Un projet qui a pour objectifs de «  faciliter l’accès des femmes aux soins , et de réduire les dépenses de santé, qui constituent un poids énorme dans le budget de nombreuses familles économiquement faibles », note Joan Lysias, chargée de programme de la santé de la reproduction, au FNUAP.

« Ici, nous faisons des accouchements eutociques. C'est-à-dire, des accouchements sans complications », explique Réza PierrePierre, Infirmière Sage-femme, responsable de la maternité SONUB, fonctionnant au Centre Médico Social de Petite Place Cazeau, à Port-au-Prince. « Si au cours du processus, nous remarquons des signes d’une éventuelle complication, nous referons cette patiente dans les maternités des hôpitaux spécialisés, car tout ce qui est chirurgical, n’est pas de notre ressort ».

Dans cette maternité, à l’instar d’ autres du même type, tout est gratuit de la grossesse à l’accouchement.

«  Quand je viens, » raconte Maude sur son lit, assise à côté de son bébé, « on contrôle mon poids. On mesure ma tension artérielle.  Ensuite, l’infirmière remplit mon dossier médical.

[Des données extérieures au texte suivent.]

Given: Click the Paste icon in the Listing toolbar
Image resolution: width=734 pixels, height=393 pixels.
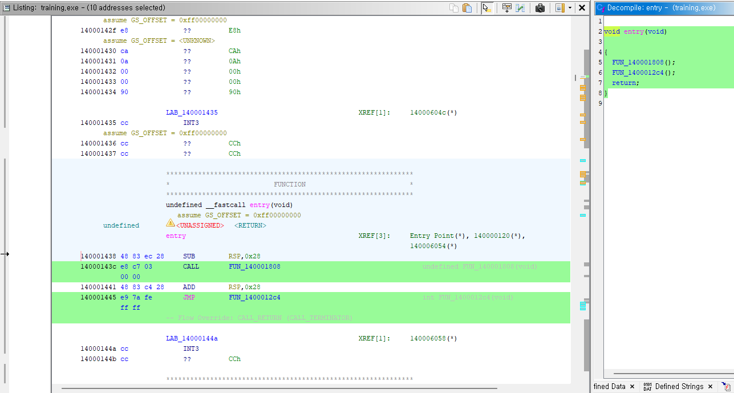Looking at the screenshot, I should coord(468,7).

Elle s’assure que j’ai déjà pris mes doses de vaccin, que je ne suis pas asthmatique, ni diabétique, par exemple ou que je n’ai pas l'habitude de consommer de l'alcool et du tabac »,  ajoutant que sa tension artérielle a connu une hausse vers la fin de la grossesse suite à un évènement inattendu dans son quartier.

Le Bureau des Nations Unies pour les services d'appui aux projets (UNOPS),  a pour sa part aidé soit dans la construction soit dans la réhabilitation d’une cinquantaine de structures relatives à la maternité depuis 2012, mais une vingtaine, selon le FNUAP, est fonctionnelle. Elles sont toutes prises en charge exclusivement par des sages-femmes, à travers le territoire haïtien.